Muawadhah Maliyah (Hukum Perbendaan)
2.
Munakahat (Hukum Perkawinan)
3.
Muhasanat (Hukum Acara)
4.
Amanat dan ‘Aryah (Hukum Pinjaman)
5.
Tirkah (Hukum Peninggalan)
Dari pembagian diatas, yang merupakan disiplin ilmu
tersendiri adalah munakahat dan tirkah. Sedangkan menurut Al-Fikri dalam
kitab Al-Muamalah Al-Madiyah wa Al-Adabiyah membagi Fiqh Muamalah menjadi
dua bagian:
1.
Al-Muamalah Al-Madiyah
Al-Muamalah Al-Madiyah
adalah muamalah yang mengakaji segi objeknya, yakni benda. Sebagian ulama
berpendapat bahwa Al-Muamalah Al-Madiyah bersifat kebendaan, yakni benda yang
halal, haram, dan syubhat untuk dimiliki, diperjual belikan, atau diusahakan,
benda yang menimbulkan kemadharatan dan mendatangkan kemaslahatan bagi manusia,
dll. Semua aktivitas yang berkaitan dengan benda, seperti al- bai’ (jual
beli) tidak hanya ditujukan untuk memperoleh keuntungan semata, tetapi jauh
lebih dari itu, yakni untuk memperoloh ridha Allah SWT. Jadi kita harus
menuruti tata cara jual beli yang telah ditentukan oleh syara’.
1.
Al-Muamalah Al-Adabiyah
Al-Muamalah Al-Adabiyah adalah
muamalah ditinjau dari segi cara tukar-menukar benda, yang sumbernya dari
pancaindra manusia, sedangkan unsur-unsur penegaknya adalah hak dan kewajiban,
seperti jujur, hasut, iri, dendam, dll. Al-Muamalah Al-Adabiyah adalah
aturan-aturan Allah yang ditinjau dari segi subjeknya (pelakunya) yang berkisar
pada keridhaan kedua pihak yang melangsungkan akad, ijab kabul, dusta, Dan lain-lain.
Ruang lingkup
fiqih muamalah terbagi menjadi dua:
1.
Al-Muamalah
Al-Adabiyah.
Hal-hal yang termasuk Al-Muamalah Al-Adabiyah adalah
ijab kabul, saling meridhai, tidak ada keterpaksaan dari salah satu pihak, hak
dan kewajiban, kejujuran pedagang, penipuan, pemalsuan, dan segala sesuatu yang
bersumber dari indera manusia yang ada kaitannya dengan peredaran harta.
2.
Al-Muamalah
Al-Madiyah
a. Jual beli (Al-bai’ at-Tijarah)
b. Gadai (rahn)
c. Jaminan/ tanggungan (kafalah)
d. Pemindahan utang (hiwalah)
e. Jatuh bangkit (tafjis)
f. Batas bertindak (al-hajru)
g. Perseroan atau perkongsian (asy-syirkah)
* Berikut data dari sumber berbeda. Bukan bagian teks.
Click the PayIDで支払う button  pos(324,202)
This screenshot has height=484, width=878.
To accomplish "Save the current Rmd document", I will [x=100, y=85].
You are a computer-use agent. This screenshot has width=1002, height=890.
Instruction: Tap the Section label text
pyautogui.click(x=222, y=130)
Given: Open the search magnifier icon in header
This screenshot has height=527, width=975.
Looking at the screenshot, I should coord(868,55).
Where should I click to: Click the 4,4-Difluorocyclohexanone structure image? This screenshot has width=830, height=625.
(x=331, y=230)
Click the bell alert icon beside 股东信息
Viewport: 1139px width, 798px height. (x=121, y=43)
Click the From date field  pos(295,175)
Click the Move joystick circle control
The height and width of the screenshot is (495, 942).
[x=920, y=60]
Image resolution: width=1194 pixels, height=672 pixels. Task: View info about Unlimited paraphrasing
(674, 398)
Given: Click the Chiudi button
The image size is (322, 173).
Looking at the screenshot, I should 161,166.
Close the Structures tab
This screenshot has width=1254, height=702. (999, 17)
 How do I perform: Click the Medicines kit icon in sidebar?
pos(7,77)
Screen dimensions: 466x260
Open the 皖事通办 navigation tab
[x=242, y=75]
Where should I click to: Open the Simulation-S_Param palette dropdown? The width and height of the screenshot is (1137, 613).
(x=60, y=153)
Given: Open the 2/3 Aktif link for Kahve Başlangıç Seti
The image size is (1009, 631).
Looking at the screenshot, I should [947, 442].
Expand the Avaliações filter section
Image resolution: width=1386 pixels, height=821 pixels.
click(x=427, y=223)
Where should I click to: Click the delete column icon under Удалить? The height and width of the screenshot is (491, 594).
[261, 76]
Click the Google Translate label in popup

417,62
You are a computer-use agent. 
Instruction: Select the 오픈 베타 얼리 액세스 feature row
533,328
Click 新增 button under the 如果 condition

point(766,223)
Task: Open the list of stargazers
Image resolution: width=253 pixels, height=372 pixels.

h. Perseroan harta dan tenaga (al-mudharabah)
i.
Sewa
menyewa tanah (al-musaqah al-mukhabarah)
j.
Upah
(ujral al-amah)
k. Gugatan (asy-syuf’ah)
l.
Sayembara
(al-ji’alah)
m. Pembagian kekayaan bersama (al-qisamah)
n. Pemberian (al-hibbah)
o. Pembebasan (al-ibra’), damai (ash-shulhu)
p. beberapa masalah mu’ashirah (mukhadisah), seperti masalah
bunga bank, asuransi, kredit, dan masalah lainnnya.
q. Pembagian hasil pertanian (musaqah)
r. Kerjasama dalam perdagangan (muzara’ah)
s. pembelian barang lewat pemesanan (salam/salaf)
t.
Pihak
penyandang dana meminjamkan uang kepada nasabah/ Pembari modal (qiradh)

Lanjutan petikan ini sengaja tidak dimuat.